──────── Testo estratto ────────

Identità, cultura ed economia

Ale Sestu mi ha scritto:

Dr. Bolognesi

eccomi qui
io sono quello che lei ha inquadrato tra gli “abbiamo altro a cui pensare”.

Provo a rispondere alle domande che mi ha posto, anche se trovo davvero difficile riuscire a capirci. Credo perché partiamo da due punti di vista opposti: lei parte dall’idea di identità, e da li organizza il ragionamento. Per me invece l’identità non esiste. Ne deduce quindi che, per me, la lingua, non può essere espressione di identità. Per me la lingua è espressione culturale (nel senso letterario e poetico) e sociale, e in quanto tale va salvaguardata e valorizzata.
Legare la lingua all’economia è fuorviante: possiamo prendere coscienza di noi anche senza usare il sardo. Basta renderci conto che l’industria pesante non ha futuro, e pianificare uno sviluppo economico diverso, anche parlando in italiano.

──────── Estratto dei dati ────────

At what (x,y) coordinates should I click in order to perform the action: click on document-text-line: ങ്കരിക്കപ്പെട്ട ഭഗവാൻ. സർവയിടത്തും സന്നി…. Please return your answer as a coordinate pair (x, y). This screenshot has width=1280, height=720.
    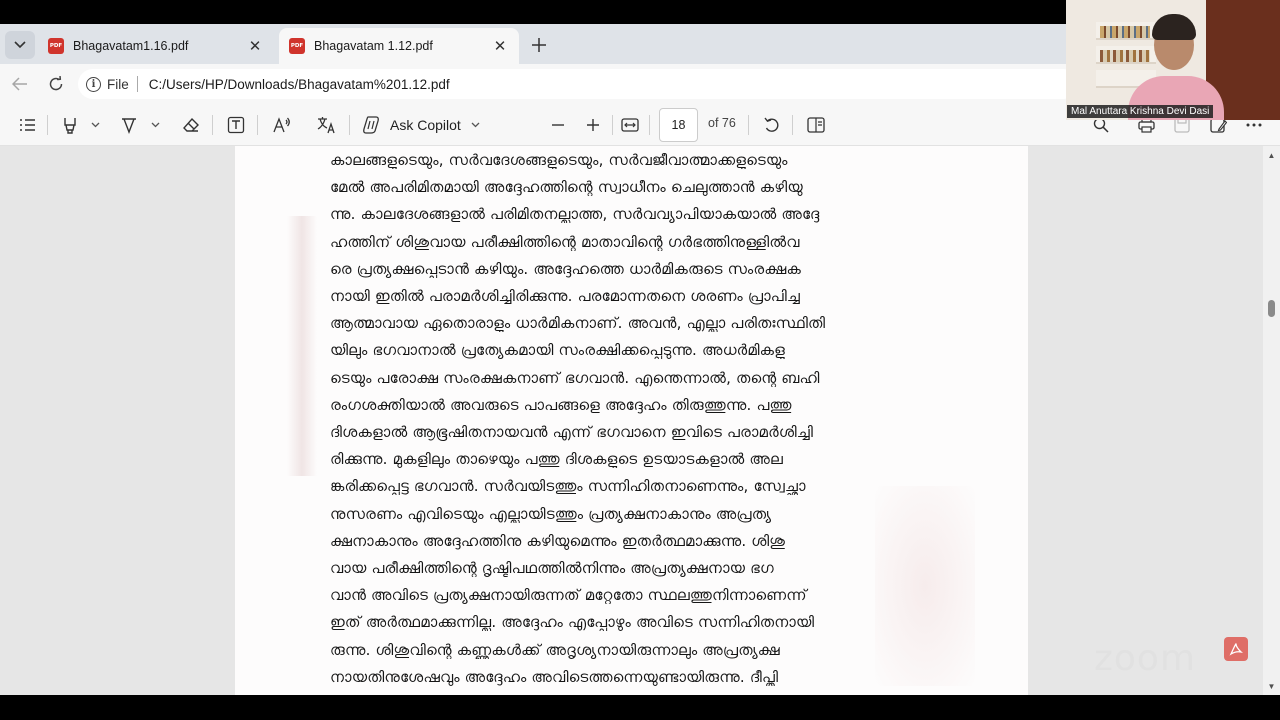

────────

#### [Verifica la comprensione]
[A] Nel testo su identità, cultura ed economia, quale industria non ha futuro secondo chi scrive?
[B] Ricopia dal testo su identità, cultura ed economia il passo tra "Dr. Bolognesi" e "salvaguardata e valorizzata.", estremi inclusi.

#### [Soluzioni]
[A] L'industria pesante.

[B]
Dr. Bolognesi

eccomi qui
io sono quello che lei ha inquadrato tra gli “abbiamo altro a cui pensare”.

Provo a rispondere alle domande che mi ha posto, anche se trovo davvero difficile riuscire a capirci. Credo perché partiamo da due punti di vista opposti: lei parte dall’idea di identità, e da li organizza il ragionamento. Per me invece l’identità non esiste. Ne deduce quindi che, per me, la lingua, non può essere espressione di identità. Per me la lingua è espressione culturale (nel senso letterario e poetico) e sociale, e in quanto tale va salvaguardata e valorizzata.